Congenital heart defects (CHD) are the most common major birth defects and one of the leading causes of death from congenital defects after birth. CHD can arise in pregnancy from the combination of genetic and non-genetic factors. The maternal immune activation (MIA) hypothesis is widely implicated in embryonic neurodevelopmental abnormalities. MIA has been found to be associated with the development of asthma, diabetes mellitus, and other diseases in the offspring. Given the important role of cardiac immune cells and cytokines in embryonic heart development, it is hypothesized that MIA may play a significant role in embryonic heart development. This review aims to stimulate further investigation into the relationship between MIA and CHD and to highlight the gaps in the knowledge.
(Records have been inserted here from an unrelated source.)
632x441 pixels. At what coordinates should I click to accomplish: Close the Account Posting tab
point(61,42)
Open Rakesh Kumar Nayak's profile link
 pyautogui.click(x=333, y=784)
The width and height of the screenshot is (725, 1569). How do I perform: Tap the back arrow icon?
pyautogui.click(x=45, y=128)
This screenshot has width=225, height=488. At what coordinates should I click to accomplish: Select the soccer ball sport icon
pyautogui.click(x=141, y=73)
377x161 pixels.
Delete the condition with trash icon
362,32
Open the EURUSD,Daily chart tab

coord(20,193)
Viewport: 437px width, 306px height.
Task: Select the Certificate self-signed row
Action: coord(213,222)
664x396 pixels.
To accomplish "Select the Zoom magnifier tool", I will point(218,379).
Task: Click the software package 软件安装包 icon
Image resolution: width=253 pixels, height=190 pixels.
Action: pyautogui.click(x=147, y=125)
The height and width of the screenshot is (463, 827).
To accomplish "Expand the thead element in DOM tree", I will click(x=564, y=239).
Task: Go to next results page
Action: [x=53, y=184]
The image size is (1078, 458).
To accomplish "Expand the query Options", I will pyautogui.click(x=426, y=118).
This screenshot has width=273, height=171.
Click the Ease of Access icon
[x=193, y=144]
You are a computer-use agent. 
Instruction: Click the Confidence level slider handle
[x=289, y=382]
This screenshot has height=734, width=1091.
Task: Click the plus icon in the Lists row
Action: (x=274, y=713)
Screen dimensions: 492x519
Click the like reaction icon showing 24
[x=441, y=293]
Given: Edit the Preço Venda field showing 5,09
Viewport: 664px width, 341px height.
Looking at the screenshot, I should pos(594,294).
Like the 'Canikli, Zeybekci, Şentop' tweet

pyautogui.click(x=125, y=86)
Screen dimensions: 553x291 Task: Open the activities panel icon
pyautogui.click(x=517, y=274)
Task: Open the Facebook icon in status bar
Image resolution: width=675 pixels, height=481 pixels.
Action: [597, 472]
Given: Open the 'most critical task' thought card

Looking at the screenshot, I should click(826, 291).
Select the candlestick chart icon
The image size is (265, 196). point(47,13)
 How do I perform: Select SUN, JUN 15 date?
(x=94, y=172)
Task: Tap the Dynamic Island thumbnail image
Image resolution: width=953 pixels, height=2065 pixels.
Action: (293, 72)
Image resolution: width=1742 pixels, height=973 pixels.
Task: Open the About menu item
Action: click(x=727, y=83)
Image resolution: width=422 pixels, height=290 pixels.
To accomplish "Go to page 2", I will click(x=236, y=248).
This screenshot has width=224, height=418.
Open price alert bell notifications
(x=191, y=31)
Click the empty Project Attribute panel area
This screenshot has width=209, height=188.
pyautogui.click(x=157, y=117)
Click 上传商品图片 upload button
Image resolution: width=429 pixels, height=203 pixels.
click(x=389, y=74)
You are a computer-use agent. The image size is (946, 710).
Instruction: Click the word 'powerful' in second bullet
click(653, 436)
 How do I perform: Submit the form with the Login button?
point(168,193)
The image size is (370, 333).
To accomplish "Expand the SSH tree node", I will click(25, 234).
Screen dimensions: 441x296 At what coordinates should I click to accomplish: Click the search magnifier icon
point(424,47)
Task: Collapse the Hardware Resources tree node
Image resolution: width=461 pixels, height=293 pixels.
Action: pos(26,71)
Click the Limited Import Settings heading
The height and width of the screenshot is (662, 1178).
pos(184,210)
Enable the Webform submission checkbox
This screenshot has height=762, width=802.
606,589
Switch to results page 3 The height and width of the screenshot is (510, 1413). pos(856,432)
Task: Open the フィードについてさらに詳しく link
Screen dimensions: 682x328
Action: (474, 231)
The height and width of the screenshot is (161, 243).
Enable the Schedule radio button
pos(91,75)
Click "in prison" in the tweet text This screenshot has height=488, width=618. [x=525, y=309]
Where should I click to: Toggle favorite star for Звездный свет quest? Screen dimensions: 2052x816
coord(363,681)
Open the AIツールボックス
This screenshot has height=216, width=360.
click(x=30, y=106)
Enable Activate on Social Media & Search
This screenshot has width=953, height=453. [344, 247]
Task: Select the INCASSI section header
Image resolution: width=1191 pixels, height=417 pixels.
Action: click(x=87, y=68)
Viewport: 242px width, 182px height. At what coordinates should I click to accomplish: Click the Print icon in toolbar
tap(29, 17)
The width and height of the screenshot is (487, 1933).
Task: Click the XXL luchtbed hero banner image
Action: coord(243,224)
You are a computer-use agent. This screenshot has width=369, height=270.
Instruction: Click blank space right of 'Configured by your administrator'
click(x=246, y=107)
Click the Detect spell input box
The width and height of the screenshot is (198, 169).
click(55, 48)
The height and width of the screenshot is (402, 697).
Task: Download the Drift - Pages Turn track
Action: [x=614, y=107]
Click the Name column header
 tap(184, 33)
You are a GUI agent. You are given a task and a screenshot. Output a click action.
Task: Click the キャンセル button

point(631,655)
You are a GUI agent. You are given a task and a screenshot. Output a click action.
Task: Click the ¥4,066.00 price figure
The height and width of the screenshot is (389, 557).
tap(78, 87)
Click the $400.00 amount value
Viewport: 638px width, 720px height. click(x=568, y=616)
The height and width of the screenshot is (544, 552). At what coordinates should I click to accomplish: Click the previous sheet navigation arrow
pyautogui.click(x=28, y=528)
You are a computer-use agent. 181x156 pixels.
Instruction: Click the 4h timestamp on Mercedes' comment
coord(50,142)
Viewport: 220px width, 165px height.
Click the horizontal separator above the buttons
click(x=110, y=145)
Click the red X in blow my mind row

It evaluates the impact of MIA on CHD in the context of pregnancy complications, immune-related diseases, infections, and environmental and lifestyle factors. The review outlines the mechanisms by which immune cells and their secretome indirectly regulate the immuno-microenvironment of the embryonic heart by influencing placental development. Furthermore, the inflammatory cytokines cross the placenta to induce related reactions including oxidative stress in the embryonic heart directly. This review delineates the role of MIA in CHD and underscores the impact of maternal factors, especially immune factors, as well as the embryonic cardiac immuno-microenvironment, on embryonic heart development. This review extends our understanding of the importance of MIA in the pathogenesis of CHD and provides important insights into prenatal prevention and treatment strategies for this congenital condition.

Keywords: Congenital heart defects; Embryonic cardiac immuno-microenvironment; Embryonic heart development; Maternal immune activation; Pregnancy complication.